So that doesn't really explain what we're observing here, but when we looked at the
genome-wide analysis, we did find some significant results, so there are quite a few genes that
are differentially expressed between these groups. I mean, we've subjected those to all
kinds of ontology and pathway analysis. One thing I would note is that this chromatin
modifying cluster does have the most hypermethylated samples, so there are 244 genes that are hypermethylated
there compared to the other clusters. So that's a good validation, too.
So one of the interesting things about the go [spelled phonetically] analysis of these
gene sets is that the nuclear lumen was the most highly enriched term in all of those,
so we're analyzing nuclear morphology and the genes that we pulled out when we compare
these groups, the most highly enriched term is related to nucleus. So other terms that
were enriched were, of course, the names for the clusters; that's where the cluster names
come from, but also things that you would imagine could affect shape, like, you know,
M phase or DNA repair. We also subjected these lists to an IP analysis, we found differences
in cancer-related pathways, so one of the clusters we have ATM and TP-53 damaged checkpoint
activation differences and kappaB pathway, when signaling P-10 and AKT signaling, so.

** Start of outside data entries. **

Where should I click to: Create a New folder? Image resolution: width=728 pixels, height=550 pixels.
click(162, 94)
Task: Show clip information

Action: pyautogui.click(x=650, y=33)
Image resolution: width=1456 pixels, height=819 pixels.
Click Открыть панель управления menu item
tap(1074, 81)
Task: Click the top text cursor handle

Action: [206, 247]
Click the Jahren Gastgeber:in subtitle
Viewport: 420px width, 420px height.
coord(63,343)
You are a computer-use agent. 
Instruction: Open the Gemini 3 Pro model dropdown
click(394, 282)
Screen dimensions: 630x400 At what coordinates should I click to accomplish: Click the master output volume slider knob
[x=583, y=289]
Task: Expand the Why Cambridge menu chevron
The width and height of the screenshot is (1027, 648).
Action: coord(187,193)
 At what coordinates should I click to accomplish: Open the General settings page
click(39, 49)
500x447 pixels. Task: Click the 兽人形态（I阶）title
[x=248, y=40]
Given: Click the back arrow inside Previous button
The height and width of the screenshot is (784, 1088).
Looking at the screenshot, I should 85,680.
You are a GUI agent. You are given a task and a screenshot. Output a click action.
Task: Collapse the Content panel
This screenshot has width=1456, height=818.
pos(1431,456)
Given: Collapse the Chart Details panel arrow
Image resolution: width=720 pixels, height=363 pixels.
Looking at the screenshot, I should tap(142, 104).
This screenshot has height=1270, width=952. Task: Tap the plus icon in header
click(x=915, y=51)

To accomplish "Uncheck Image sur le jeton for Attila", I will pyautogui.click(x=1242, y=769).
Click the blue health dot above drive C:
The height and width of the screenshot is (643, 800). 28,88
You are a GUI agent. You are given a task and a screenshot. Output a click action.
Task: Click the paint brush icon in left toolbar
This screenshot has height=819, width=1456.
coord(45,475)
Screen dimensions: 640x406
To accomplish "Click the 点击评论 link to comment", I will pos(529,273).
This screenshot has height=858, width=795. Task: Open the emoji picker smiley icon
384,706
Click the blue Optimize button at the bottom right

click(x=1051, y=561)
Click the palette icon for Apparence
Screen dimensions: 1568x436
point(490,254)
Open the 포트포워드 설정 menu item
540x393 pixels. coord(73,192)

So our conclusion is that, you know, maybe these clusters are not definitive, but it
seems that there really is signal within these images that relates to molecular status and
also patient outcome. So one of the things we're working on is to develop some more complex
models to account for some of the heterogeneity that's in these samples, always with the risk
of, you know, not wanting to overfit things, so we're developing more complex models so
that we can answer questions better, correlate things better and have more specific results.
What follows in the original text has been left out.